Our results showed that, compared to the control group, case group participants had a lower daily intake of vegetables, fruits, grains, legumes, and olives. In addition, higher intakes of mentioned food groups in the higher adherence of median of dietary PI in controls may have an effective influence in the decreasing risk of DN in control group. No significant relationship was found between PI and lipid profile; however, in contrast to our study, Aghdam et al. [9] reported that a higher intake of phytochemical-rich food may be related to lower LDL and higher HDL levels. Golzarand et al. [24] found that the levels of TC, TG, and HDL were, in the highest quartile of PI, significantly reduced in healthy men, but not in women, after 3 years of follow-up [24]. The difference in characteristics of participants, study design, study sample size, food patterns, and eating habits of people in different countries are likely contributors to the inconsistent results in the literature. Also, the findings of our study suggest that phytochemicals could have a protective effect on DN, as we observed a negative relationship between dietary PI and the risk of DN. In line with our results, in 2020, a systematic review and meta-analysis comparing different dietary patterns, which had several common components including olive oil, whole grains, fruits, nuts, vegetables, and legumes, reported that these components might reduce diabetes and its complications [25]. The relationship and potential effects of dietary phytochemicals on the prohibition of T2DM and hyperinsulinemia have been corroborated in recent studies [26]; however, prior to our study, the relationship between PI and diabetic nephropathy has not previously been determined.

In general, several mechanisms might be involved in the relationship between PI and DN. Phytochemicals have been shown to confer ameliorative effects on diabetes and its complications [27]. It has also been reported that the properties of phytochemicals can ameliorate renal injury and pathologic metabolic alteration via the control of numerous signaling pathways. Additionally, plants are a major source of antioxidants and facilitate nephron conservation through a decrease in oxidative pressure, which consequently helps to control diabetes and its complications [28]. Mono and polyunsaturated fatty acids, and other bioactive compounds containing fiber, tocopherols, phenolic compounds, and phytosterols, have been reported to be beneficial in alleviating inflammation and oxidative stress and in reducing insulin resistance and secretion, which are pathogenic factors in diabetes [29] and diabetic microvascular complications [30]. Phytochemicals can impact carbohydrate metabolism and improve FBS [31] through inhibition of carbohydrate digestion and intestinal glucose absorption, stimulation of insulin secretion from pancreatic β-cells, stimulation of hepatic glycolysis and glycogenesis, antioxidant properties, effect on intracellular signaling pathway, and gene expression [32]. The use of phytochemicals has also been related to reduced mortality and chronic disease risk [33, 34]. However, reduction in dietary fiber (as a rich source of phytochemicals) may influence glycemic control, insulin sensitivity, and augment inflammation [35]. Thus, foods rich in phytochemicals may provide advantages in the inhibition of chronic disease.

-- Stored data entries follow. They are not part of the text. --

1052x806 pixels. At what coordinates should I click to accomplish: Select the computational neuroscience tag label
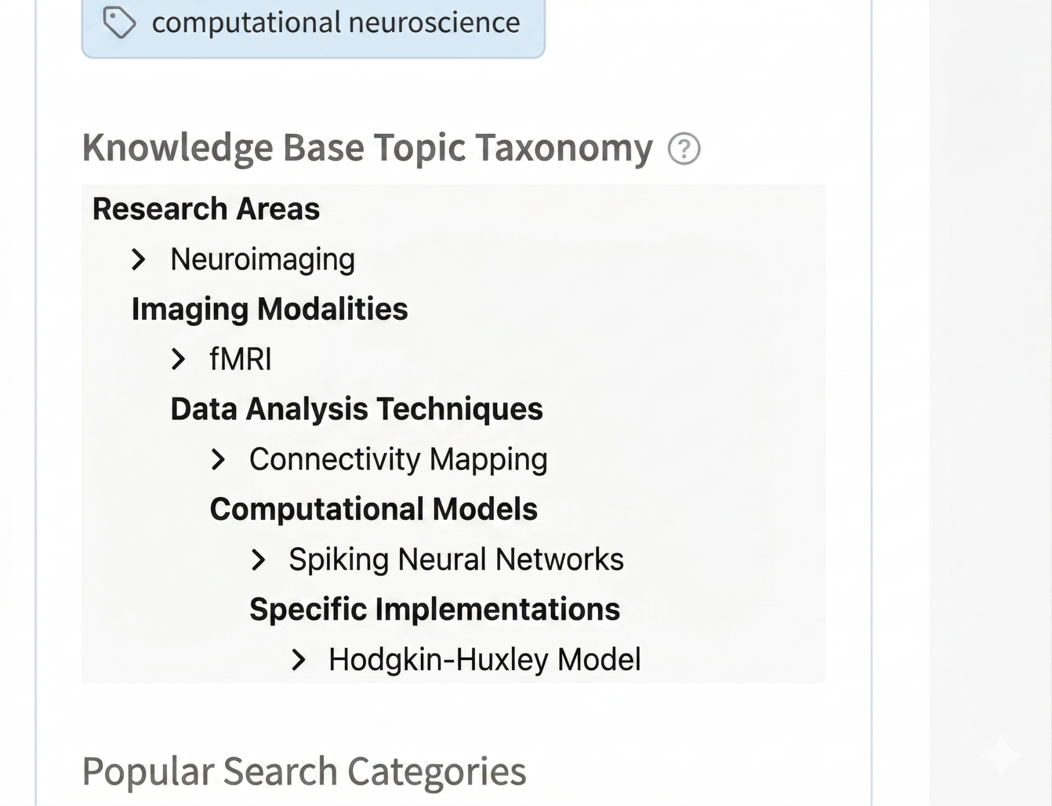(335, 23)
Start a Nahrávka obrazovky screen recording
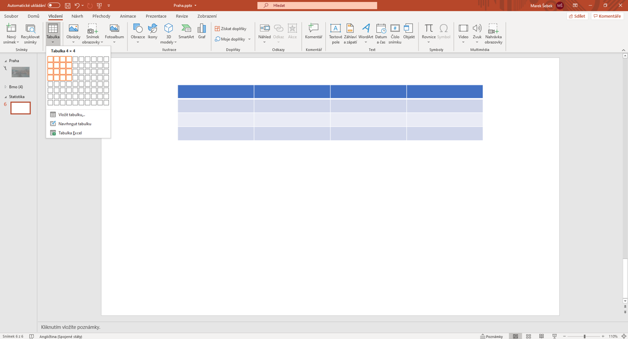This screenshot has height=339, width=628. [493, 32]
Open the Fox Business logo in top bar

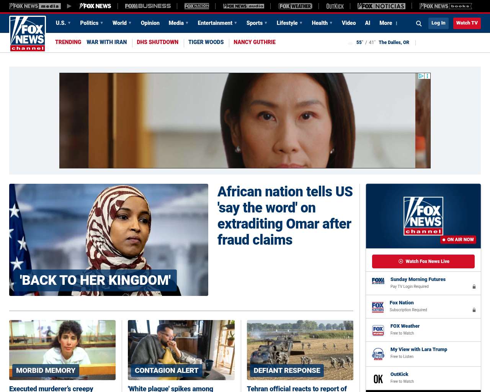click(x=148, y=6)
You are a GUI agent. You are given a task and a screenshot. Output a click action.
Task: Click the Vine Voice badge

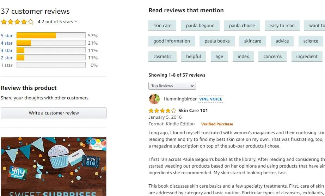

Numerous strengths of the current study are worthy of consideration. To our knowledge, this is the first study to have assessed the association between PI and the risk of diabetic nephropathy in a case–control design. In addition, we considered non-calorie phytochemical-rich foods such as tea and spices. However, our study also has some limitations. The case–control nature of the study precludes cause and effect conclusions. Moreover, small errors in the dietary assessment may be present, mostly due to mis-recalling the data and misclassification errors by using FFQ. Another limitation is the lack of control for education in the analysis that might affect our findings. Moreover, our study only included women, thus, results are not generalizable to men.

Conclusion

In conclusion, we found evidence indicating an inverse relationship between consumption of foods rich in phytochemicals and risk of diabetic nephropathy in a sample of Iranian women. However, to confirm the veracity of these findings, further studies with larger sample sizes are needed.